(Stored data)

■ ■ ■ ■

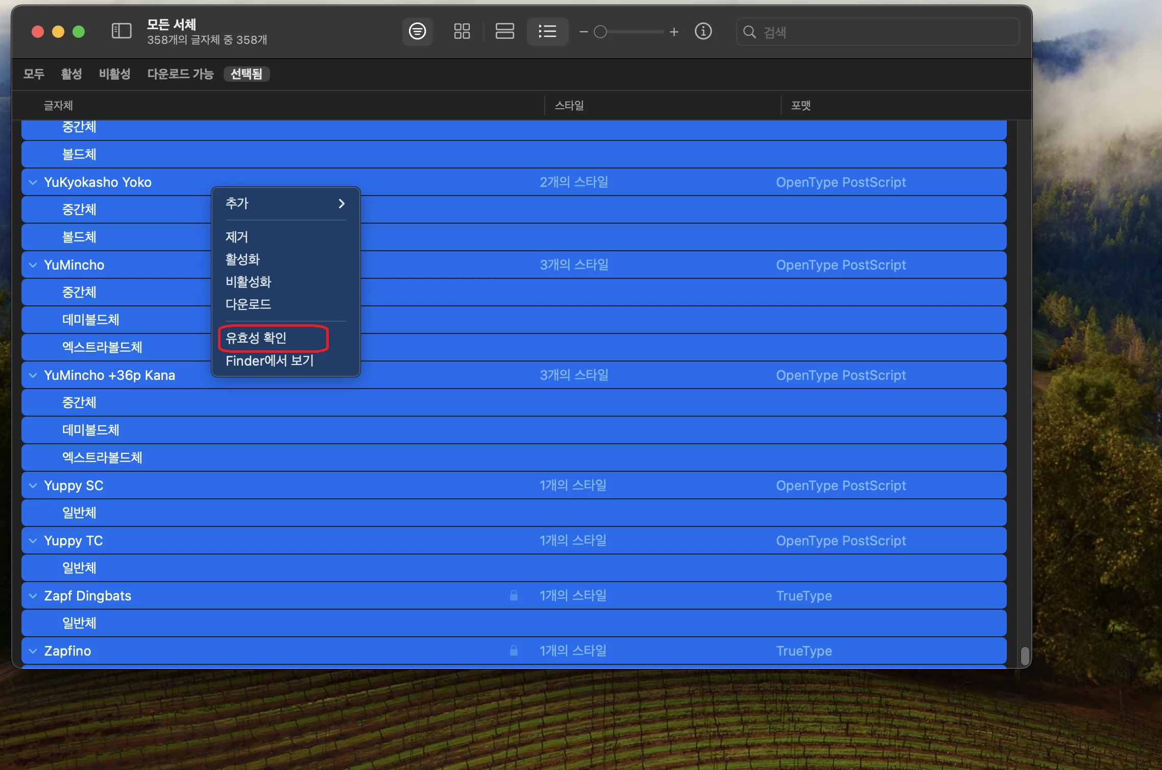Switch to sample preview view icon

click(417, 32)
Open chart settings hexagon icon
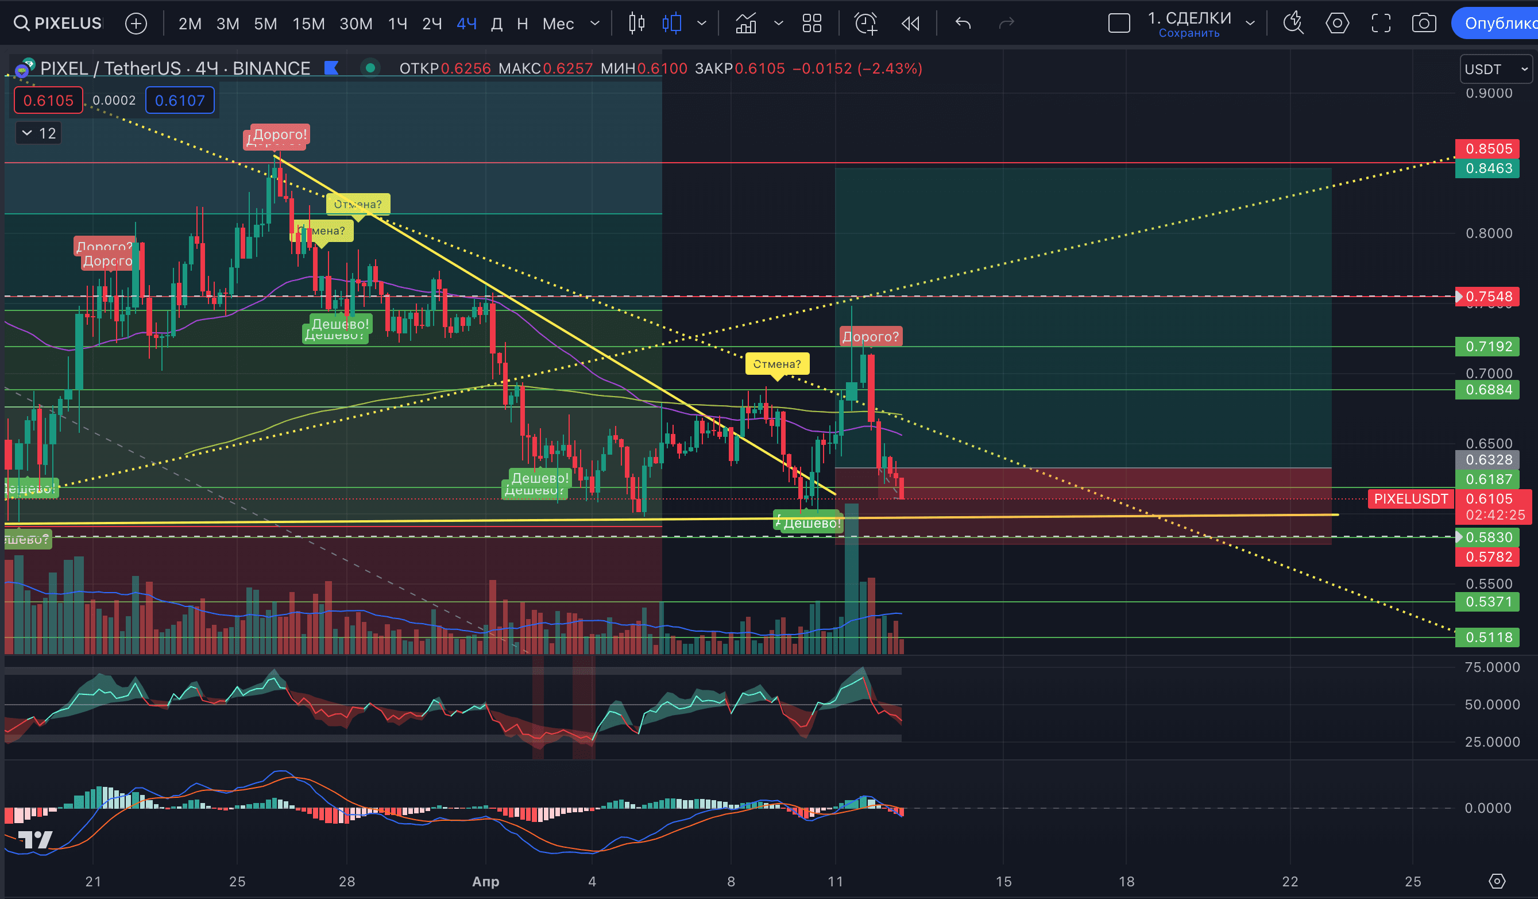The height and width of the screenshot is (899, 1538). click(x=1337, y=24)
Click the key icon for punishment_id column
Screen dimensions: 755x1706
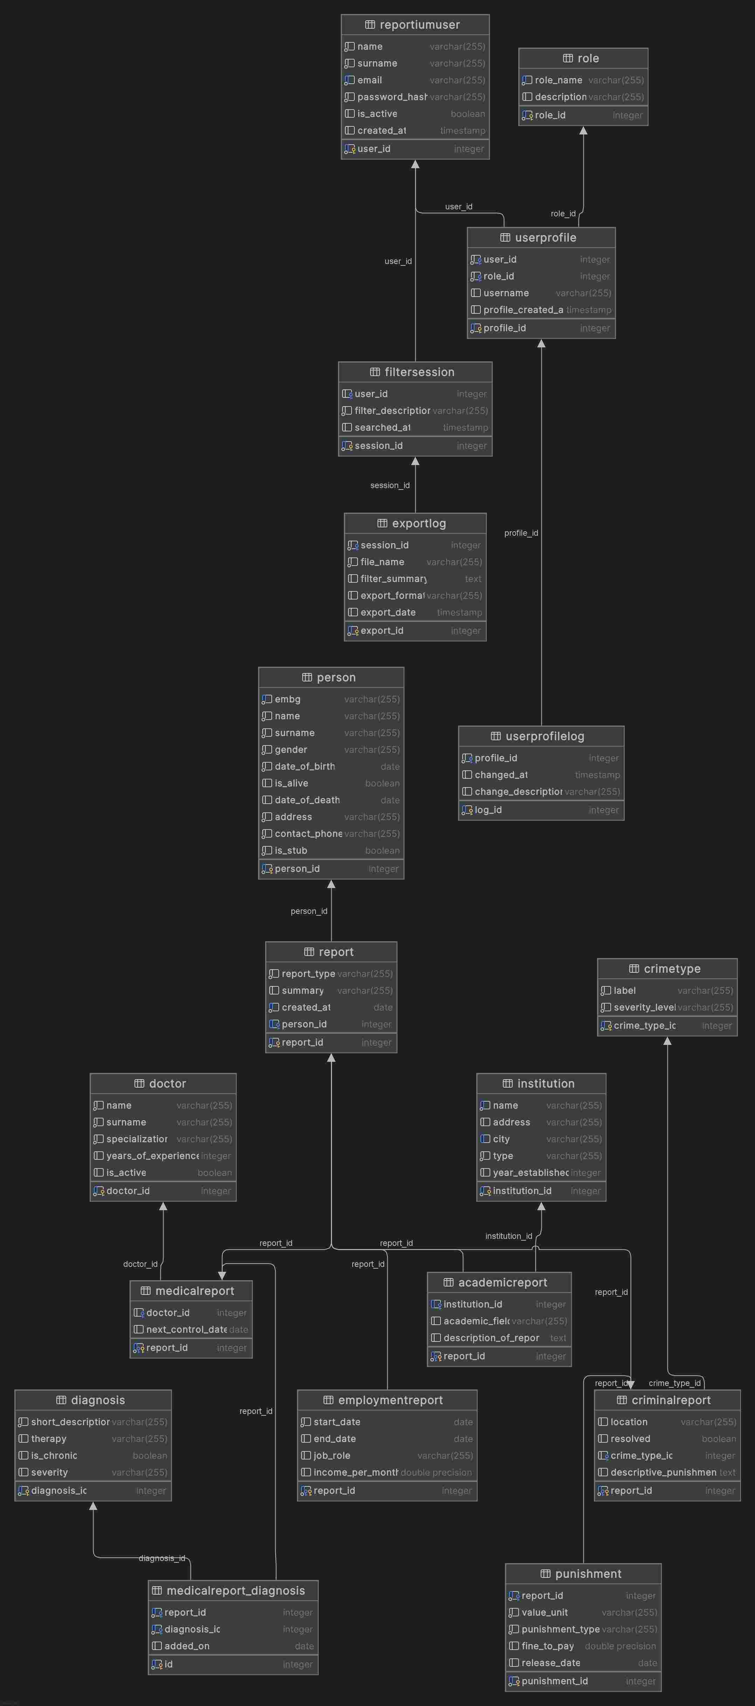coord(514,1681)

■ ■ ■ ■

Exercise: Pictures are not part of the copy. Output only the lines from the one with "Open chart settings hexagon icon" through the final line of the records, exactly as given.

Answer box:
Open chart settings hexagon icon
The height and width of the screenshot is (899, 1538). click(x=1337, y=24)
Click the key icon for punishment_id column
Screen dimensions: 755x1706
coord(514,1681)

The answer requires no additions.